The email references the recent Congress decision (now ratified by President Trump) to allow Internet Service Providers (ISPs) to harvest and sell US customers’ web browsing data, plus the UK’s terrible new government surveillance laws.
It plays on the real alarm these developments have caused to slyly suggest that files uploaded to Plex Media Servers (many of which likely breach copyright laws) may now no longer be private:
“However, with the recent change in US privacy bills, UK privacy laws and more, it is now more difficult to fill these media servers with the content that users want to enjoy.”
Thing is, Plex has never heard of MySafeVPN. As Plex employee kiniCharlimno notes,
“This is not us! We were also taken by surprise as many Plex employees received the same email, myself included. We’re seeing very similar emails going out from the same outfit to former Boxee users as well. We are investigating and reporting them to their service and mail providers, but believe this could be related to the 2015 forums breach.”
This statement was confirmed to Motherboard by Scott Olechowski, Plex’s co-founder and Chief Product Officer:
“This is *absolutely not* a Plex affiliated service or offering. If anything, it suggests that mysafevpn.com is super sketchy and we would recommend using almost any other VPN service with your Plex Media Server.”
Plex also denies claims made by MySafeVPN that it is staffed by disgruntled ex-Plex employees.
Users of the now default rival service to Plex, Boxee, have also been targeted. One poster to Plex discussion boards reports falling for the scam, and paid $24.99 via PayPal for a three-month subscription.
Unsurprisingly, he discovered that the service itself was sham, and simply did not work. I am pleased to report that he received a full refund from PayPal.
Be Careful of Fake VPN Services
As we at BestVPN.com have seen first-hand, there has been a surge of interest in VPNs following recent developments, which have rightly alarmed internet users everywhere.
Many of those showing new interest in the subject have likely never even heard the term “VPN” before, and certainly have very little understanding of how to tell a good VPN from a bad one (or even worse, a scam one!).

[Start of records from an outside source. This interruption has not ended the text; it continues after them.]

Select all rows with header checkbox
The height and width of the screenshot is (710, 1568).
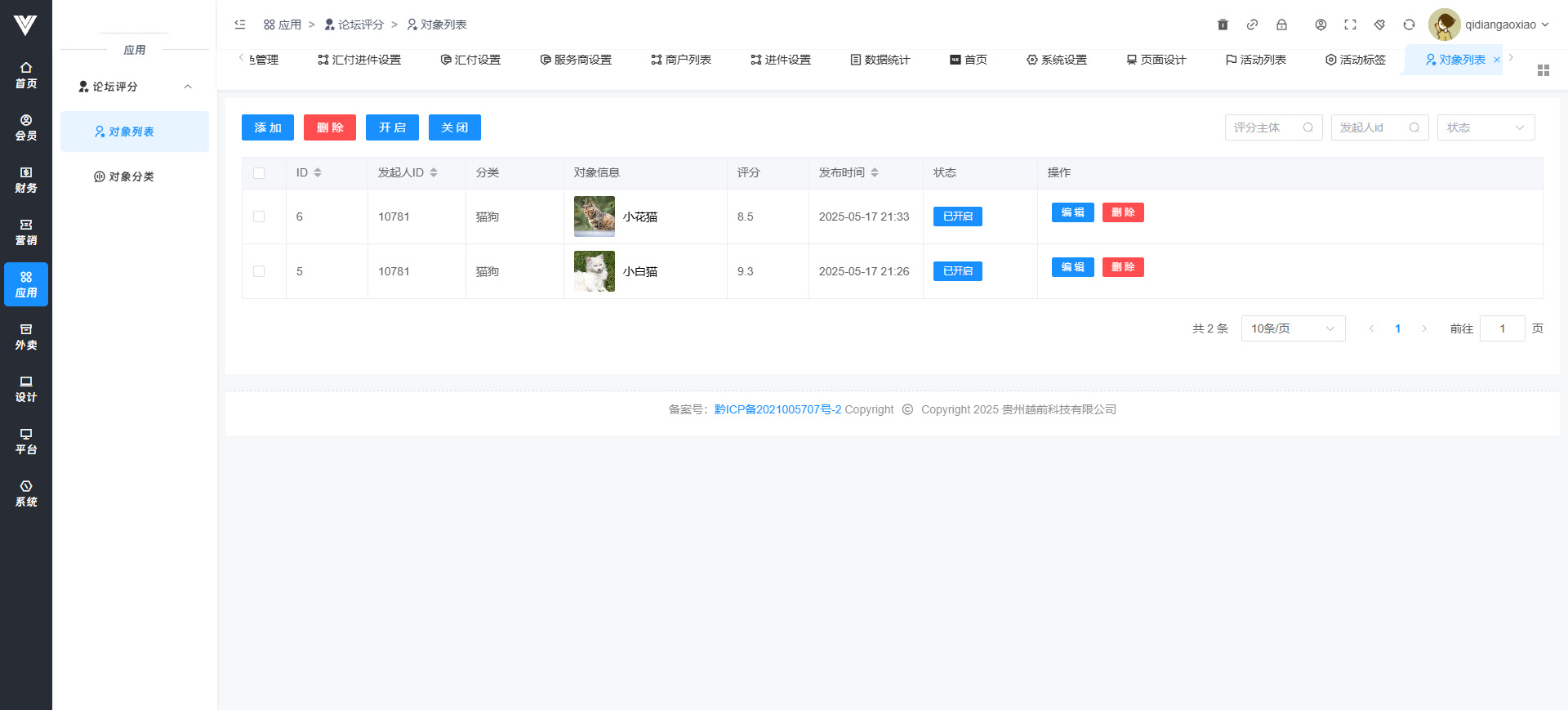tap(259, 173)
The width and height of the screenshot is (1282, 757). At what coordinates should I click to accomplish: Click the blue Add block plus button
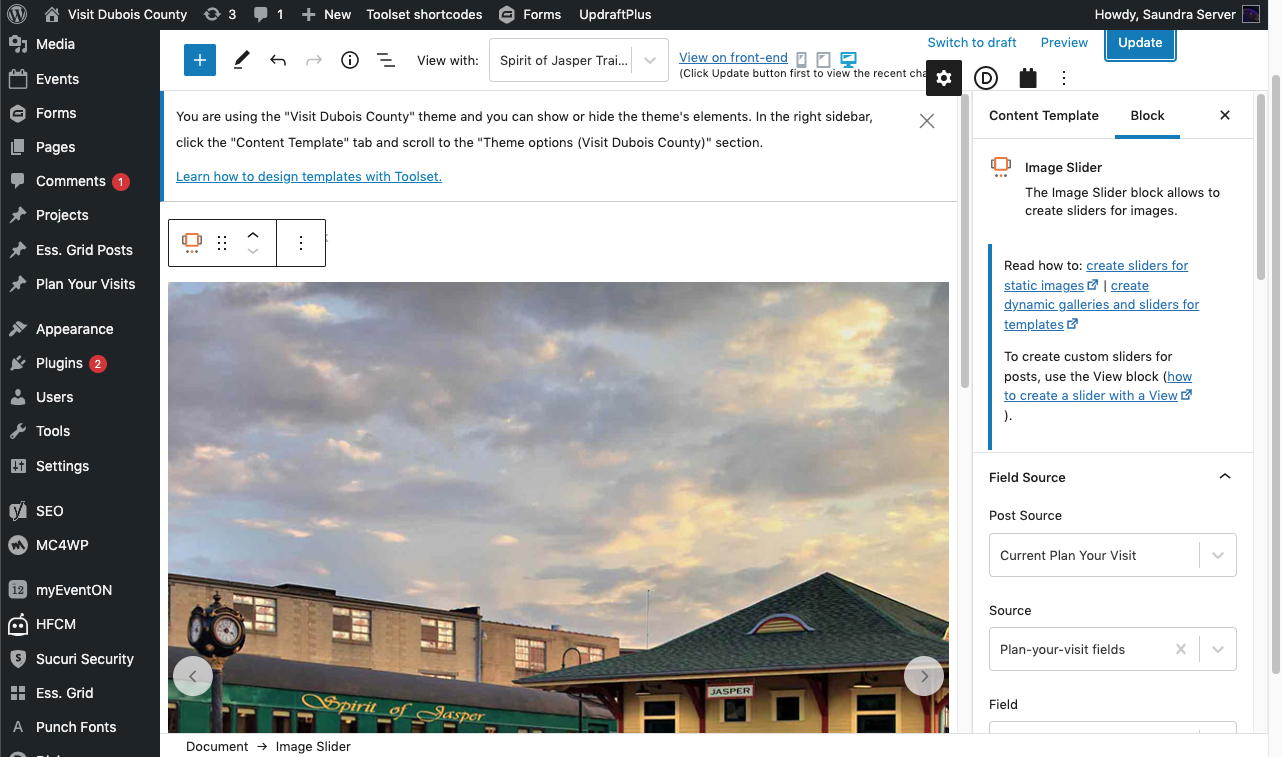click(200, 60)
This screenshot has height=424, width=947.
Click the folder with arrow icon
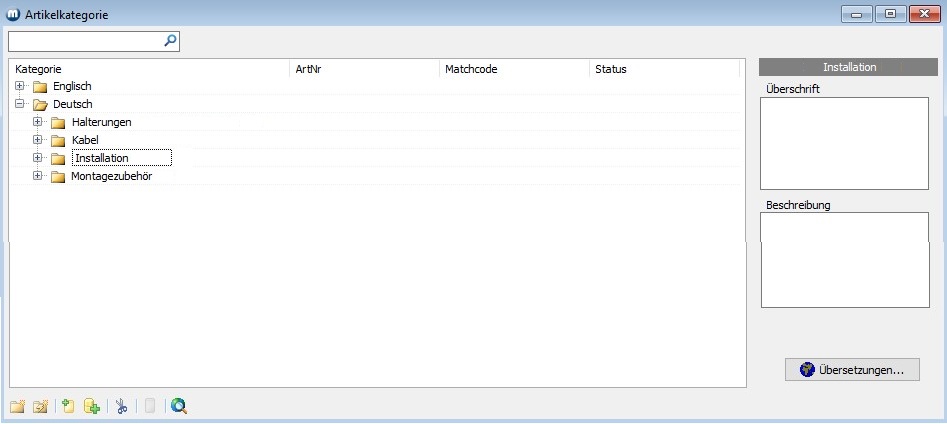coord(40,406)
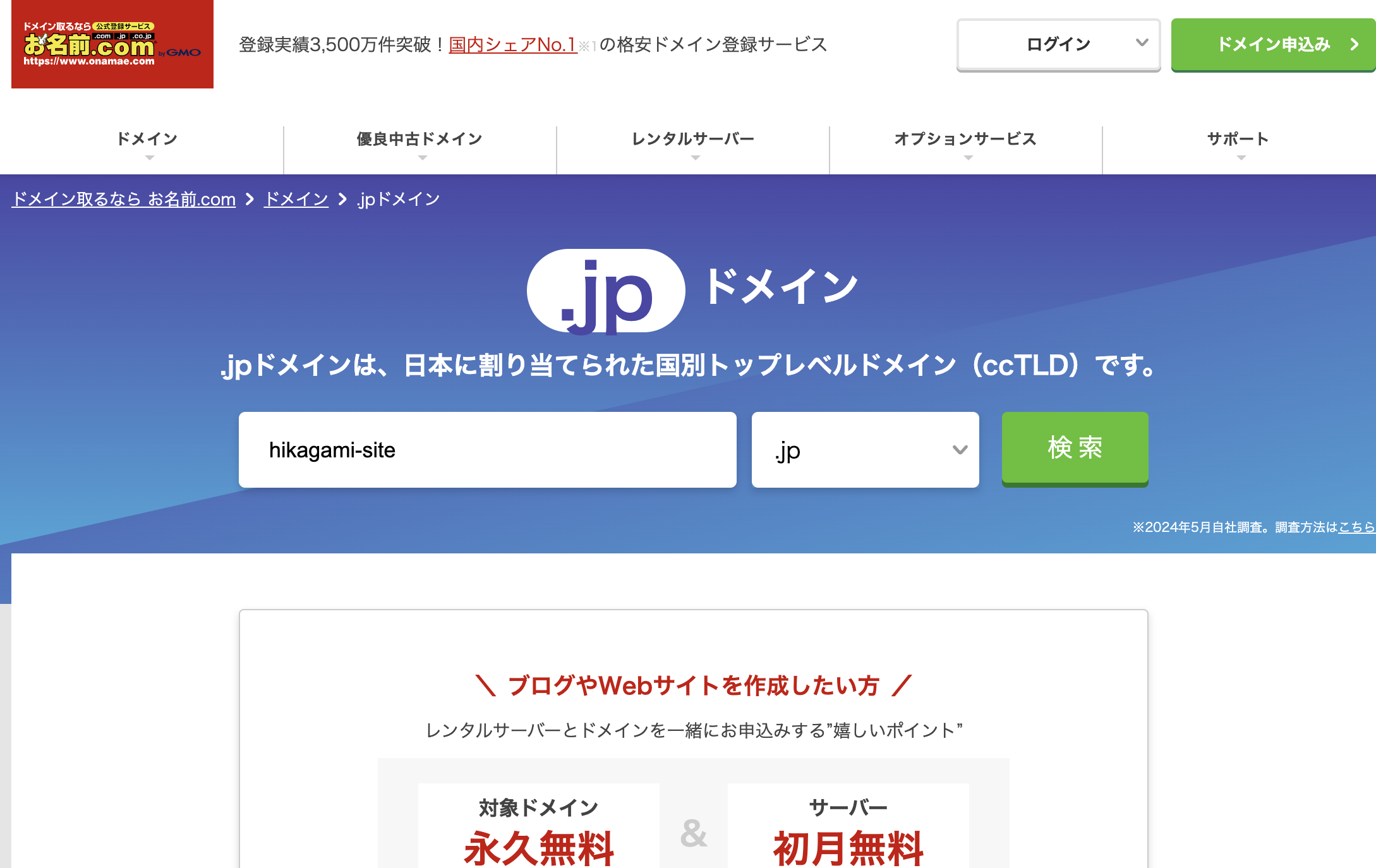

In addition to outright fake VPNs such as MySafeVPN, there are many cowboy VPN companies out there. These are keen to exploit the booming interest in VPNs. Many of them are poorly configured, so they leak users’ real IP addresses, others contain malware, and others don’t even bother to encrypt users’ data!
This slap-dash behavior is all the more shocking because people who use these VPN apps do so in the belief that they will improve their online privacy and security!
We therefore strongly recommend that anyone interested in purchasing a VPN to improve their privacy only choose trusted providers recommended by reputable sources, such as BestVPN.com (of course!).